══ Supplied data

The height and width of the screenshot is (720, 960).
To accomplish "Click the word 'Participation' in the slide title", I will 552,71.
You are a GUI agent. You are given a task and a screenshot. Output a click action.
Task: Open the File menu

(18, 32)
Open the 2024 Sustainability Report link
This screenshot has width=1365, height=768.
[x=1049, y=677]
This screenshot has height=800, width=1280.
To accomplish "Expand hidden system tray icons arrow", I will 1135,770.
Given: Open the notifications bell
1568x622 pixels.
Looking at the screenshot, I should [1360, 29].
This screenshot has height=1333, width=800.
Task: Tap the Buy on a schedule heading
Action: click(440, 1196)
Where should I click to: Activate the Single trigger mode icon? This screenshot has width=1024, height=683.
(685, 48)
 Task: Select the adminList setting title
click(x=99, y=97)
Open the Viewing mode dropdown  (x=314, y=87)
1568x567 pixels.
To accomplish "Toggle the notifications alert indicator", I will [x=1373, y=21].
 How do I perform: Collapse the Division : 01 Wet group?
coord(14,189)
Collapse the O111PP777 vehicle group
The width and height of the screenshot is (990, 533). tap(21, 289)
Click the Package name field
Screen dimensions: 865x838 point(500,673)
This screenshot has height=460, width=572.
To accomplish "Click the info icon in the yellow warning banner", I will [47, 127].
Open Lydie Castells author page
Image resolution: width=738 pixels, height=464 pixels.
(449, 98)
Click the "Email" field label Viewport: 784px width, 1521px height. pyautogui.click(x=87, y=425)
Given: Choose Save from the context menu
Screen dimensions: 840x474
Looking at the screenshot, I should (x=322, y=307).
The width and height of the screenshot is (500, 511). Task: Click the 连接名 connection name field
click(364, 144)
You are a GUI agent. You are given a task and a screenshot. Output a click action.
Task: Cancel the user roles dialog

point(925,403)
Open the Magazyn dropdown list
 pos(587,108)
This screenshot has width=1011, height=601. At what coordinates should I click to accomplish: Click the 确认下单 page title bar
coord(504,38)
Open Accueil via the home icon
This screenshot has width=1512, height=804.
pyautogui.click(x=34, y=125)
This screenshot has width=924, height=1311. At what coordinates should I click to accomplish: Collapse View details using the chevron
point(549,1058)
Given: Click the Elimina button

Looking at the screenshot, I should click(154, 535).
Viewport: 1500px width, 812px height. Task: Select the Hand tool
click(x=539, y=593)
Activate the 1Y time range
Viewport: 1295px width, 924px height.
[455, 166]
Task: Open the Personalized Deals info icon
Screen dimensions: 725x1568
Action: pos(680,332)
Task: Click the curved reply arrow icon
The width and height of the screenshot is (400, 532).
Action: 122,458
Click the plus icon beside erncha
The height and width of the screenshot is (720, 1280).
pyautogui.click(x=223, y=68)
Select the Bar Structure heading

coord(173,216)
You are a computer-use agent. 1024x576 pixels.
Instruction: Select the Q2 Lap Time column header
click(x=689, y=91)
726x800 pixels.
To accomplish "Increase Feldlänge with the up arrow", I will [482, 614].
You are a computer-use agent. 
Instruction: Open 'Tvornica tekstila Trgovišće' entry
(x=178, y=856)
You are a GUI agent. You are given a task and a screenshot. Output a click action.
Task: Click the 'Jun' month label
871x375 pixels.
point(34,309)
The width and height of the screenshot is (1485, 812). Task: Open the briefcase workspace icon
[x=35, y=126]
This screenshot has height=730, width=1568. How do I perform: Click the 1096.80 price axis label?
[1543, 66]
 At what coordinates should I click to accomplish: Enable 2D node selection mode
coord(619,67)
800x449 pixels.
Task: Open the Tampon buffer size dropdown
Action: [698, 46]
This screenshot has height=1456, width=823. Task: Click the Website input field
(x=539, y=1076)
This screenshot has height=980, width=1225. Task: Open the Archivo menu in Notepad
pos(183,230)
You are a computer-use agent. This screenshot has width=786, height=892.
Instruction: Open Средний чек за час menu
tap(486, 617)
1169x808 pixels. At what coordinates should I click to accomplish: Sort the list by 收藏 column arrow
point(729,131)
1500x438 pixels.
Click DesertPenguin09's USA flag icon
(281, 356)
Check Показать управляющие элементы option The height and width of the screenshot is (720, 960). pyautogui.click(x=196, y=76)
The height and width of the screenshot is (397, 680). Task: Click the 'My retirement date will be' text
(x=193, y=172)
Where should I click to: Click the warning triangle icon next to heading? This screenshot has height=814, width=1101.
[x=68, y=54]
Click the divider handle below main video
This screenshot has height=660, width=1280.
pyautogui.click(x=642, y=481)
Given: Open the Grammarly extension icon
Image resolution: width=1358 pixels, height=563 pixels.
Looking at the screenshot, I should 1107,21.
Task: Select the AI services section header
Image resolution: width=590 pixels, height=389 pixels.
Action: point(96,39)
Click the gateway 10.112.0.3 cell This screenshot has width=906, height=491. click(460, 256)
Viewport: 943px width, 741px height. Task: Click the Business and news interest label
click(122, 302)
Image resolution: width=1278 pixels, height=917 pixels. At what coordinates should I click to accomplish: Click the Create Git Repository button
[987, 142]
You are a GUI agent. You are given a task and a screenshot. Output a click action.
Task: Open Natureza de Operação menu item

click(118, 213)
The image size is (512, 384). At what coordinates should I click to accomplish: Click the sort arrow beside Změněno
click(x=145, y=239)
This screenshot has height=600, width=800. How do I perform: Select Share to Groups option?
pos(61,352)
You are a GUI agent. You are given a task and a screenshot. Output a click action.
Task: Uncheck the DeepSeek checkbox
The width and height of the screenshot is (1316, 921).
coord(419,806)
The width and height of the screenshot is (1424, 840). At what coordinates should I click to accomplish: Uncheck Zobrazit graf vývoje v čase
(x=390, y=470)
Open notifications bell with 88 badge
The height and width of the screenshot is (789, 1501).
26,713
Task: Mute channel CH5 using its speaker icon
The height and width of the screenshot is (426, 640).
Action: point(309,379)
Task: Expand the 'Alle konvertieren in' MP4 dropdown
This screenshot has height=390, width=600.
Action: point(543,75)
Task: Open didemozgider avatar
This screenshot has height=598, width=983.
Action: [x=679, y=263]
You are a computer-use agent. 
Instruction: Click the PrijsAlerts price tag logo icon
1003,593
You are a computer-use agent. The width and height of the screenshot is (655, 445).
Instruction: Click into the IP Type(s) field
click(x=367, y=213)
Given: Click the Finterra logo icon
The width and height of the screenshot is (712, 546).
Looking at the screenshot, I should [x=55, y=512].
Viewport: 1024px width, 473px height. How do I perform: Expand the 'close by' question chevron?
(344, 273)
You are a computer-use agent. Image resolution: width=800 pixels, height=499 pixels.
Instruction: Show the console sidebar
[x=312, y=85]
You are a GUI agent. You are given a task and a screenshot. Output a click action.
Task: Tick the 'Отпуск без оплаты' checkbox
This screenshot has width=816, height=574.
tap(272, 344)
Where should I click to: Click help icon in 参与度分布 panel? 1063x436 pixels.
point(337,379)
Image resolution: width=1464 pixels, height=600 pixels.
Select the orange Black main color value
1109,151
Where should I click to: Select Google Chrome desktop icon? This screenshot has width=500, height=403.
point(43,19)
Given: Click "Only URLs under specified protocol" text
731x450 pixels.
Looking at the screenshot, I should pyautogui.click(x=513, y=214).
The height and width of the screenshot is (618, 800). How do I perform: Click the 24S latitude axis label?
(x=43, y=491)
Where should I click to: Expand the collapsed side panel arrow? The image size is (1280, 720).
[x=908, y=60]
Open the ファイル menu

════

Could every entry be given again exactly, with no line skipped?

:: Your solution ::
The height and width of the screenshot is (720, 960).
To accomplish "Click the word 'Participation' in the slide title", I will 552,71.
You are a GUI agent. You are given a task and a screenshot. Output a click action.
Task: Open the File menu

(18, 32)
Open the 2024 Sustainability Report link
This screenshot has width=1365, height=768.
[x=1049, y=677]
This screenshot has height=800, width=1280.
To accomplish "Expand hidden system tray icons arrow", I will 1135,770.
Given: Open the notifications bell
1568x622 pixels.
Looking at the screenshot, I should [1360, 29].
This screenshot has height=1333, width=800.
Task: Tap the Buy on a schedule heading
Action: click(440, 1196)
Where should I click to: Activate the Single trigger mode icon? This screenshot has width=1024, height=683.
(685, 48)
 Task: Select the adminList setting title
click(x=99, y=97)
Open the Viewing mode dropdown  (x=314, y=87)
1568x567 pixels.
To accomplish "Toggle the notifications alert indicator", I will [x=1373, y=21].
 How do I perform: Collapse the Division : 01 Wet group?
coord(14,189)
Collapse the O111PP777 vehicle group
The width and height of the screenshot is (990, 533). tap(21, 289)
Click the Package name field
Screen dimensions: 865x838 point(500,673)
This screenshot has height=460, width=572.
To accomplish "Click the info icon in the yellow warning banner", I will [47, 127].
Open Lydie Castells author page
Image resolution: width=738 pixels, height=464 pixels.
(449, 98)
Click the "Email" field label Viewport: 784px width, 1521px height. pyautogui.click(x=87, y=425)
Given: Choose Save from the context menu
Screen dimensions: 840x474
Looking at the screenshot, I should (x=322, y=307).
The width and height of the screenshot is (500, 511). Task: Click the 连接名 connection name field
click(364, 144)
You are a GUI agent. You are given a task and a screenshot. Output a click action.
Task: Cancel the user roles dialog

point(925,403)
Open the Magazyn dropdown list
 pos(587,108)
This screenshot has width=1011, height=601. At what coordinates should I click to accomplish: Click the 确认下单 page title bar
coord(504,38)
Open Accueil via the home icon
This screenshot has width=1512, height=804.
pyautogui.click(x=34, y=125)
This screenshot has width=924, height=1311. At what coordinates should I click to accomplish: Collapse View details using the chevron
point(549,1058)
Given: Click the Elimina button

Looking at the screenshot, I should click(154, 535).
Viewport: 1500px width, 812px height. Task: Select the Hand tool
click(x=539, y=593)
Activate the 1Y time range
Viewport: 1295px width, 924px height.
[455, 166]
Task: Open the Personalized Deals info icon
Screen dimensions: 725x1568
Action: pos(680,332)
Task: Click the curved reply arrow icon
The width and height of the screenshot is (400, 532).
Action: 122,458
Click the plus icon beside erncha
The height and width of the screenshot is (720, 1280).
pyautogui.click(x=223, y=68)
Select the Bar Structure heading

coord(173,216)
You are a computer-use agent. 1024x576 pixels.
Instruction: Select the Q2 Lap Time column header
click(x=689, y=91)
726x800 pixels.
To accomplish "Increase Feldlänge with the up arrow", I will [482, 614].
You are a computer-use agent. 
Instruction: Open 'Tvornica tekstila Trgovišće' entry
(x=178, y=856)
You are a GUI agent. You are given a task and a screenshot. Output a click action.
Task: Click the 'Jun' month label
871x375 pixels.
point(34,309)
The width and height of the screenshot is (1485, 812). Task: Open the briefcase workspace icon
[x=35, y=126]
This screenshot has height=730, width=1568. How do I perform: Click the 1096.80 price axis label?
[1543, 66]
 At what coordinates should I click to accomplish: Enable 2D node selection mode
coord(619,67)
800x449 pixels.
Task: Open the Tampon buffer size dropdown
Action: [698, 46]
This screenshot has height=1456, width=823. Task: Click the Website input field
(x=539, y=1076)
This screenshot has height=980, width=1225. Task: Open the Archivo menu in Notepad
pos(183,230)
You are a computer-use agent. This screenshot has width=786, height=892.
Instruction: Open Средний чек за час menu
tap(486, 617)
1169x808 pixels. At what coordinates should I click to accomplish: Sort the list by 收藏 column arrow
point(729,131)
1500x438 pixels.
Click DesertPenguin09's USA flag icon
(281, 356)
Check Показать управляющие элементы option The height and width of the screenshot is (720, 960). pyautogui.click(x=196, y=76)
The height and width of the screenshot is (397, 680). Task: Click the 'My retirement date will be' text
(x=193, y=172)
Where should I click to: Click the warning triangle icon next to heading? This screenshot has height=814, width=1101.
[x=68, y=54]
Click the divider handle below main video
This screenshot has height=660, width=1280.
pyautogui.click(x=642, y=481)
Given: Open the Grammarly extension icon
Image resolution: width=1358 pixels, height=563 pixels.
Looking at the screenshot, I should 1107,21.
Task: Select the AI services section header
Image resolution: width=590 pixels, height=389 pixels.
Action: point(96,39)
Click the gateway 10.112.0.3 cell This screenshot has width=906, height=491. click(460, 256)
Viewport: 943px width, 741px height. Task: Click the Business and news interest label
click(122, 302)
Image resolution: width=1278 pixels, height=917 pixels. At what coordinates should I click to accomplish: Click the Create Git Repository button
[987, 142]
You are a GUI agent. You are given a task and a screenshot. Output a click action.
Task: Open Natureza de Operação menu item

click(118, 213)
The image size is (512, 384). At what coordinates should I click to accomplish: Click the sort arrow beside Změněno
click(x=145, y=239)
This screenshot has height=600, width=800. How do I perform: Select Share to Groups option?
pos(61,352)
You are a GUI agent. You are given a task and a screenshot. Output a click action.
Task: Uncheck the DeepSeek checkbox
The width and height of the screenshot is (1316, 921).
coord(419,806)
The width and height of the screenshot is (1424, 840). At what coordinates should I click to accomplish: Uncheck Zobrazit graf vývoje v čase
(x=390, y=470)
Open notifications bell with 88 badge
The height and width of the screenshot is (789, 1501).
26,713
Task: Mute channel CH5 using its speaker icon
The height and width of the screenshot is (426, 640).
Action: point(309,379)
Task: Expand the 'Alle konvertieren in' MP4 dropdown
This screenshot has height=390, width=600.
Action: point(543,75)
Task: Open didemozgider avatar
This screenshot has height=598, width=983.
Action: [x=679, y=263]
You are a computer-use agent. 
Instruction: Click the PrijsAlerts price tag logo icon
1003,593
You are a computer-use agent. The width and height of the screenshot is (655, 445).
Instruction: Click into the IP Type(s) field
click(x=367, y=213)
Given: Click the Finterra logo icon
The width and height of the screenshot is (712, 546).
Looking at the screenshot, I should [x=55, y=512].
Viewport: 1024px width, 473px height. How do I perform: Expand the 'close by' question chevron?
(344, 273)
You are a computer-use agent. Image resolution: width=800 pixels, height=499 pixels.
Instruction: Show the console sidebar
[x=312, y=85]
You are a GUI agent. You are given a task and a screenshot. Output a click action.
Task: Tick the 'Отпуск без оплаты' checkbox
This screenshot has width=816, height=574.
tap(272, 344)
Where should I click to: Click help icon in 参与度分布 panel? 1063x436 pixels.
point(337,379)
Image resolution: width=1464 pixels, height=600 pixels.
Select the orange Black main color value
1109,151
Where should I click to: Select Google Chrome desktop icon? This screenshot has width=500, height=403.
point(43,19)
Given: Click "Only URLs under specified protocol" text
731x450 pixels.
Looking at the screenshot, I should pyautogui.click(x=513, y=214).
The height and width of the screenshot is (618, 800). How do I perform: Click the 24S latitude axis label?
(x=43, y=491)
Where should I click to: Expand the collapsed side panel arrow? The image size is (1280, 720).
[x=908, y=60]
Open the ファイル menu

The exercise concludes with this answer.